The debate on national security was ratcheted up this year after Japan dispatched its troops to Iraq to help the country rebuild after the war that overthrew Saddam Hussein. The deployment, the biggest since the end of World War II, has fueled concerns that Japan may become a target of terrorists.
Although some politicians have long called for the revision of the constitution, the threat of international terrorism has given added momentum to the discussion.
Analysts, including Higuchi, compare the Aum gas attack to the Sept. 11, 2001, terrorist attacks in the U.S., where stepped up security measures after the incident stirred a similar debate on state powers verses civil liberties.
Asahara, whose real name is Chizuo Matsumoto, may become the 12th Aum defendant to be given the death penalty by the district court. The 11 others have all appealed their rulings.
A total of 189 people, including Asahara, have been indicted so far. The cult, which was established in 1987, has more than 1,650 followers in Japan and 300 in Russia, according to a government report released last year.
Asahara, who is partially blind, studied acupuncture and traditional Chinese herbal medicine before he began to preach a type of esoteric Buddhism mixed with his own apocalyptic theology. Perhaps the most controversial part of his doctrine is an idea that murder may be justified under some circumstances and that it spiritually elevates both killers and the victims.
The group’s attacks “destroyed this myth among Japanese people that we all live in harmony, at peace with one another in this community,” said Tatsuo Inamasu, a professor of social psychology at Hosei University in Tokyo.
Aum Shinrikyo renamed itself Aleph in February 2000 in an effort to create a new image under the leadership of Fumihiro Joyu, Aum’s former spokesman, who completed a three-year prison sentence in 1999.
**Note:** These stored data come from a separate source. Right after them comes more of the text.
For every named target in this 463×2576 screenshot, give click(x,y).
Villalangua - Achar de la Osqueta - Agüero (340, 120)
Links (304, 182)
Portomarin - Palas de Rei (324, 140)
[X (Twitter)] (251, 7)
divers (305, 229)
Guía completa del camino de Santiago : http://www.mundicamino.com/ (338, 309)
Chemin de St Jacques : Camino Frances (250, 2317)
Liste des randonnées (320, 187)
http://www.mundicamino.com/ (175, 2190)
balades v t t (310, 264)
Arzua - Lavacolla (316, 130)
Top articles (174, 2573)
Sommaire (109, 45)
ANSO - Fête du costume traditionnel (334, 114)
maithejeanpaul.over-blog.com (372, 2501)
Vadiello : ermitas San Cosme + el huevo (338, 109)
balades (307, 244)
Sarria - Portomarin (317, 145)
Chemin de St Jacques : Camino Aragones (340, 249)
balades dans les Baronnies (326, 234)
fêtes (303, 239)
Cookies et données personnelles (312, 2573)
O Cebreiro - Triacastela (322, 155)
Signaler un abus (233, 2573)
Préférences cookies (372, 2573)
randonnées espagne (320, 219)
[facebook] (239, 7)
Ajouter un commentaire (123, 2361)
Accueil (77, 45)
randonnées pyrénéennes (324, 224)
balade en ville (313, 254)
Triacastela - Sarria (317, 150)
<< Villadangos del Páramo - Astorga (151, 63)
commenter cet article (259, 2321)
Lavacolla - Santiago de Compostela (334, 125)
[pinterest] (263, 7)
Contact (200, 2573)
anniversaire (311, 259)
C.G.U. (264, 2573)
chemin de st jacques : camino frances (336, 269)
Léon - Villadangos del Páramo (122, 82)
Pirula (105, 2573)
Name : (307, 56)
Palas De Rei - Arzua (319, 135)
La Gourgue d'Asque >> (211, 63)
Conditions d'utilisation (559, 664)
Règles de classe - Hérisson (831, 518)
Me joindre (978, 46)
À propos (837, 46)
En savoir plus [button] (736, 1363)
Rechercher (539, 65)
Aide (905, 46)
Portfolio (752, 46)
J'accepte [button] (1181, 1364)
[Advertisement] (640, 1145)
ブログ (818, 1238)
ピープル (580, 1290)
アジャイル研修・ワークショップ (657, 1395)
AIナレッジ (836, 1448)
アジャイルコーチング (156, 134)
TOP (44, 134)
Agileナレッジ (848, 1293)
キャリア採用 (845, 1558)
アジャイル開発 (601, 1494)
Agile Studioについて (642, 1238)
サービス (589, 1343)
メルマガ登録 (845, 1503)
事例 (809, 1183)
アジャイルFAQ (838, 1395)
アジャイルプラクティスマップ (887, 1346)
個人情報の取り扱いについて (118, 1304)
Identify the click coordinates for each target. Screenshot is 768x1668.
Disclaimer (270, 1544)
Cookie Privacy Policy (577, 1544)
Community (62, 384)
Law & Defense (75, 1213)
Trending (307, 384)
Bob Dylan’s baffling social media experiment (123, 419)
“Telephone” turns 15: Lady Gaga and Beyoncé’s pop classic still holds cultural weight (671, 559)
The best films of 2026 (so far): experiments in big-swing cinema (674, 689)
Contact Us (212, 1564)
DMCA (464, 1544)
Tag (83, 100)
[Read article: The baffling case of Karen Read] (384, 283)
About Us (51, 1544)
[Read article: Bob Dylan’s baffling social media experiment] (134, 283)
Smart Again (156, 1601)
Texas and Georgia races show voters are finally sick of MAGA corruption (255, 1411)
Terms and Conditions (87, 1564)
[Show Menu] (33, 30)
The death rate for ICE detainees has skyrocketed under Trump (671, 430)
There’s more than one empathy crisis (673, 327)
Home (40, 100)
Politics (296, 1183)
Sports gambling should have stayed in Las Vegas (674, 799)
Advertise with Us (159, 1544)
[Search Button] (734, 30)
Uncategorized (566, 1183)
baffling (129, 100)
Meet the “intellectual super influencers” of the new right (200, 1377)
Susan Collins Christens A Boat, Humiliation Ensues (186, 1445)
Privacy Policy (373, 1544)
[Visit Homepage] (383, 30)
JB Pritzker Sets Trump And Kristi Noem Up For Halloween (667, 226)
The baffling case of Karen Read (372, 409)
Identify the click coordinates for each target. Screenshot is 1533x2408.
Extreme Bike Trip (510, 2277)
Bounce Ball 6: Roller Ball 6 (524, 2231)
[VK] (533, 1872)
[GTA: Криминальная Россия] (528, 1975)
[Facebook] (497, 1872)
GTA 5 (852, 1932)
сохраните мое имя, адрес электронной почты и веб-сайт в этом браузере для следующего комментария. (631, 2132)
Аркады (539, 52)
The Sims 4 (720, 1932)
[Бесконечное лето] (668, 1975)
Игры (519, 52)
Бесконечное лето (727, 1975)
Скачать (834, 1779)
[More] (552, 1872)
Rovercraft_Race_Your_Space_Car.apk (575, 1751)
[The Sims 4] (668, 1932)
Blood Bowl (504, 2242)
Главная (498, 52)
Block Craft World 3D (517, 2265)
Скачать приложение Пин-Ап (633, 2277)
The Aleph Web site condemns the gas attack, saying the group deeply apologizes to the victims and their bereaved families.
“Considering what we have done in the past, I believe we have to reform the organization drastically,” Joyu says in a statement on the Web site.
The site also features advice columns in which the cult’s elders encourage visitors to send in questions about a variety of topics. The recent columns discuss love, premature baldness and how to successfully take college entrance exams.
Even with the effort to distance itself from Asahara, the organization is still under government surveillance. The authorities earlier this month raided 11 of the organization’s offices nationwide in the run up to today’s sentencing.
The probe has yielded videotapes and books of Asahara’s teachings, evidence that the group hasn’t completely parted ways with the guru, local news reports said.